Zweieinhalb Wochen lang Sizilien. Manche sagen, das wahre Italien lerne man erst in Sizilien kennen. Der April ist dafür bestens geeignet: Frühlingshafte Temperaturen so um die 17° bis 21° C. Wenig Regen. Wenig Touristen, kein Trubel. Eher Ruhe und Entspannung. Leckeres sizilianisches Essen mit bestem italienischen Rotwein. Der wahre Gegensatz zu unserer Kolumbienreise Anfang 2025. Ein Mietwagen, 2 x ein Ferienhaus und einige kleine romantische Unterkünfte. Weniger Gepäck als sonst. Flugzeit von München nur 2 Stunden.

Die größte Insel Italiens ist voller inspirierender Kontraste. Majestätische Berge liegen direkt am tiefblauen Mittelmeer, bezaubernde Berg- oder Fischerdörfer neben quirligen Altstädten. Und überall ergiesst sich die spektakuläre Geschichte Siziliens in eine atemberaubende Gegenwart. Griechische Tempel und Amphitheater. Die Insel wird von drei Meeren umspült: Dem Tyrrhenischen Meer im Westen, dem Ionischen Meer im Osten und dem Mittelmeer im Süden. Die Natur ist farbig und duftend mit den blühenden Mandel-, Zitronen- und Orangenbäumen und exotischen Blumen. Unglaublich vielfältig mit Vulkanen, mediterraner Macchia auf den Hängen der Berge und Hügel sowie Flusstälern. Die Insel ist von der Sonne verwöhnt, dazu ein wunderschöner Flecken Erde und ein wahres Schatzkästchen. Ihr Mix aus stolzen Städten, wilden Küstenlandschaften und italienischem Leben ist echt einzigartig.

==================================================

ZU ERLEDIGENDE AUFGABEN:
[1] Welche drei Meere umspülen die Insel laut dem Text über Sizilien?
[2] Setze den Text über Sizilien im Anschluss an seinen letzten Satz fort.
Die Daten sind hierfür ohne Belang.

==================================================

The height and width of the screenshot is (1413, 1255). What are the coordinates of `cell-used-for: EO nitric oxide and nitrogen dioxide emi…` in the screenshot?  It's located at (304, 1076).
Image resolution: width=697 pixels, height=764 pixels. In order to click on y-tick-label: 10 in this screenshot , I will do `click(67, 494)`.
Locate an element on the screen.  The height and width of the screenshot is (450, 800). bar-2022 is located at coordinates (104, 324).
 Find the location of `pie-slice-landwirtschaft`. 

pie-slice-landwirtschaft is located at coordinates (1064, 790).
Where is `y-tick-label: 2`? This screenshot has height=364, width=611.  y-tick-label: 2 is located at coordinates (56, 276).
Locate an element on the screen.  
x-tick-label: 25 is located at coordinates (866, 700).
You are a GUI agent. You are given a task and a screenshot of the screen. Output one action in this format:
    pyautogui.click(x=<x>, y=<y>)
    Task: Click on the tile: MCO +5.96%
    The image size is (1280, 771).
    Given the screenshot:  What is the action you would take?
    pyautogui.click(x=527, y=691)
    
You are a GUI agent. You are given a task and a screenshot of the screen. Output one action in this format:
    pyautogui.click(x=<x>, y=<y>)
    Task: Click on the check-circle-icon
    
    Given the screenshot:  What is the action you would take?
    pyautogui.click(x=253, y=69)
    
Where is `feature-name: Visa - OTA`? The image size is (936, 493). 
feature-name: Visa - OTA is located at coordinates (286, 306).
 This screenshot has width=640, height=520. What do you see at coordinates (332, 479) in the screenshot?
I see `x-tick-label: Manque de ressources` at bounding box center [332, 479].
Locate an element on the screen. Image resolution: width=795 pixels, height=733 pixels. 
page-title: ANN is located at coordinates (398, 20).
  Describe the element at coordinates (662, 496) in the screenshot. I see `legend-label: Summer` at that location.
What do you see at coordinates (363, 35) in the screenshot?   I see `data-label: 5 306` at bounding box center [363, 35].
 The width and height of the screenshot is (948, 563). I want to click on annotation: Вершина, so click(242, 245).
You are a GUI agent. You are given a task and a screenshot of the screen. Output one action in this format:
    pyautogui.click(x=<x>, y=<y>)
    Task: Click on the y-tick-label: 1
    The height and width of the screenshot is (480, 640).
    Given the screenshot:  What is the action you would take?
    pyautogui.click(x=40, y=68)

==================================================

ANTWORTLISTE:
[1] Das Tyrrhenische Meer im Westen, das Ionische Meer im Osten und das Mittelmeer im Süden.

[2]
Das kleine Sant'Elia: Es ist für uns der faszinierendste Ortsteil von Santa Flavia, liegt direkt am Meer und alleine das ist natürlich schon einen Blick wert. Aber man sollte etwas genauer hinschauen, denn eines der Geheimnisse ist ein wenig verborgen, öffnet sich dann aber dem staunenden Betrachter in voller Schönheit. Eine kleine felsige Bucht mitten im Ort, umgeben von alten Häusern und Balkonen, die über dem Meer schweben. An einem kleinen Strand liegen orange-blau gestrichene Fischerboote und in der Mitte der Bucht kann man über eine Treppe ins Wasser steigen. Ein Kreuz auf dem Felsen am Ende des Meeresarmes ist ein bei den Sizilianern beliebter Platz, um Heiratsanträge zu machen. Ein weiteres Geheimnis liegt hinter den Wänden eines alten Hauses verborgen, das fast mitten im Meer steht - das "Casa Bianca" (Weißes Haus) am Ende des Dorfstrandes. Ein Sehnsuchtsort, der sicherlich viele Male am Tag erzählt bekommt, wie gerne man dort leben würde - mit den Füßen im Meer und dem Kopf in den Wolken. Aber das Haus birgt dunkle Familiengeheimnisse, zumindest wenn man der Autorin Stefanie Gerstenberger glauben möchte. In ihrem Roman "Das Limonenhaus" weht der Duft von Zitronen durch die Räume, aber es lastet auch ein Geheimnis darauf, das auf einer alten sizilianischen Tradition beruht, die hier natürlich nicht weiter verraten wird...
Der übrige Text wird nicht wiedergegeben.